Mme MARÍA DEL CARMEN SQUEFF (Argentine) a recommandé, pour atteindre et maintenir la paix et un cercle vertueux de développement, de faire des changements structurels au sein des pays afin de résoudre les problèmes tels que la pauvreté, l’exclusion et la marginalisation, de renforcer les services de santé et d’éducation, de réduire les inégalités et le manque d’opportunités, et de résoudre les problèmes de la faim, de la dégradation de l’environnement et du manque d’eau.  Une alliance entre l’Union africaine et les Nations Unies pour la mise en œuvre de l’Agenda 2063 et du Programme 2030 contribuera à l’accélération du développement et la réduction des conflits en Afrique, a-t-elle assuré.  La représentante a aussi plaidé pour que les gouvernements prennent les mesures nécessaires en vue de mettre fin aux conflits internes, et pour que la communauté internationale mette l’accent sur la coopération et la coordination, des éléments indispensables pour faire de la paix une réalité.  Elle a enfin affirmé que les opérations de maintien de la paix de l’ONU sont des instruments essentiels pour atteindre l’objectif de maintien de la paix et de la sécurité internationales.  La présence active de l’Argentine dans ces missions est une manifestation claire de son engagement envers cette approche, a-t-elle fait remarquer.

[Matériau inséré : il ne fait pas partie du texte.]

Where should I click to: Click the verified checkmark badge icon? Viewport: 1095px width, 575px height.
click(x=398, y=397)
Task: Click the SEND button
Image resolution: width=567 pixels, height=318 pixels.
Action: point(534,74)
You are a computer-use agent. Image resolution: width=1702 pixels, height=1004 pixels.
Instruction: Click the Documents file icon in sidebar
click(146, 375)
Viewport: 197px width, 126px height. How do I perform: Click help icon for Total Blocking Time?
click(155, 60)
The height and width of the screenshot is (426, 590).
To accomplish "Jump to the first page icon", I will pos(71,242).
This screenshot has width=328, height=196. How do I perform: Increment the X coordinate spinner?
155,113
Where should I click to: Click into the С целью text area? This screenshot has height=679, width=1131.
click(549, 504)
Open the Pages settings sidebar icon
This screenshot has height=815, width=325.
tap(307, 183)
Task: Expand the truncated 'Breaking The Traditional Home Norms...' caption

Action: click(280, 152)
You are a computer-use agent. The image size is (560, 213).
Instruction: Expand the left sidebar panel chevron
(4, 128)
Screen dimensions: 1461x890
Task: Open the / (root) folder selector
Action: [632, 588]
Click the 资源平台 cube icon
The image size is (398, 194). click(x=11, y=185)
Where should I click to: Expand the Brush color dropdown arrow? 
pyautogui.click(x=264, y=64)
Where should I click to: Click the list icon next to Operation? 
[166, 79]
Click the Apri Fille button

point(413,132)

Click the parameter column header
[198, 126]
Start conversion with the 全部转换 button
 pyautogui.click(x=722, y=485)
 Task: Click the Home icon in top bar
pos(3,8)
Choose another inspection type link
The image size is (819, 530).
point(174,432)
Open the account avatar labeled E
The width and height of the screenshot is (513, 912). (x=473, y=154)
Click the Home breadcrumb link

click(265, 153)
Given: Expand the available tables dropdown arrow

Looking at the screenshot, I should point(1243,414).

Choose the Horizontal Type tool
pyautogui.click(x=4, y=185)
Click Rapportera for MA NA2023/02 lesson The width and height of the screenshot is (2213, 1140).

M. MUHAMMAD ABDUL MUHITH (Bangladesh) a souligné le rôle déterminant des missions de maintien de la paix pour le renforcement des capacités en Afrique.  Le continent africain a accueilli jusqu’à présent la plupart des opérations de maintien de la paix, soit plus de 30 missions depuis 1960, a-t-il rappelé, ajoutant qu’à l’heure actuelle, plus de 6 500 soldats de la paix du Bangladesh sont déployés dans six missions de maintien de la paix en Afrique.  Ces Casques bleus ont notamment protégé les civils, créé des conditions propices à l’acheminement de l’aide humanitaire, construit des institutions nationales, en particulier dans le secteur de la sécurité, et soutenu les processus de paix en Afrique dans le cadre du mandat des opérations de maintien de la paix, a précisé le représentant.  En outre, l’Institut bangladais de formation aux opérations de soutien à la paix (BIPSOT) propose des cours de formation tels que le cours de commandant de contingent, le cours d’observateur militaire, le cours d’officiers d’état-major, le cours d’officiers de logistique, le cours sur les femmes et la paix et la sécurité, le cours sur la réforme du secteur de la sécurité, entre autres.  

Le délégué a en outre appelé à augmenter le financement programmatique des missions de maintien de la paix pour intensifier leurs activités de consolidation de la paix.  Il a encouragé le Conseil à prendre cela en considération lors de l’établissement des mandats des missions, non seulement pendant la transition mais aussi dès le départ.  Il a également mis en avant le rôle et la contribution des ONG et d’autres acteurs de la société civile dans le renforcement des capacités des autorités nationales et locales, ainsi que pour complémenter les priorités nationales dans le domaine du maintien de la paix, en citant le cas de BRAC, une grande ONG du Bangladesh qui œuvre en Afrique.  Le délégué a ensuite mis en exergue le rôle de la CCP dans le soutien aux priorités nationales de consolidation de la paix des pays et des régions.  Le rôle de rassembleur de la Commission devrait, selon lui, être mis à profit pour amener tous les acteurs à adopter une approche coordonnée pour le maintien de la paix en Afrique.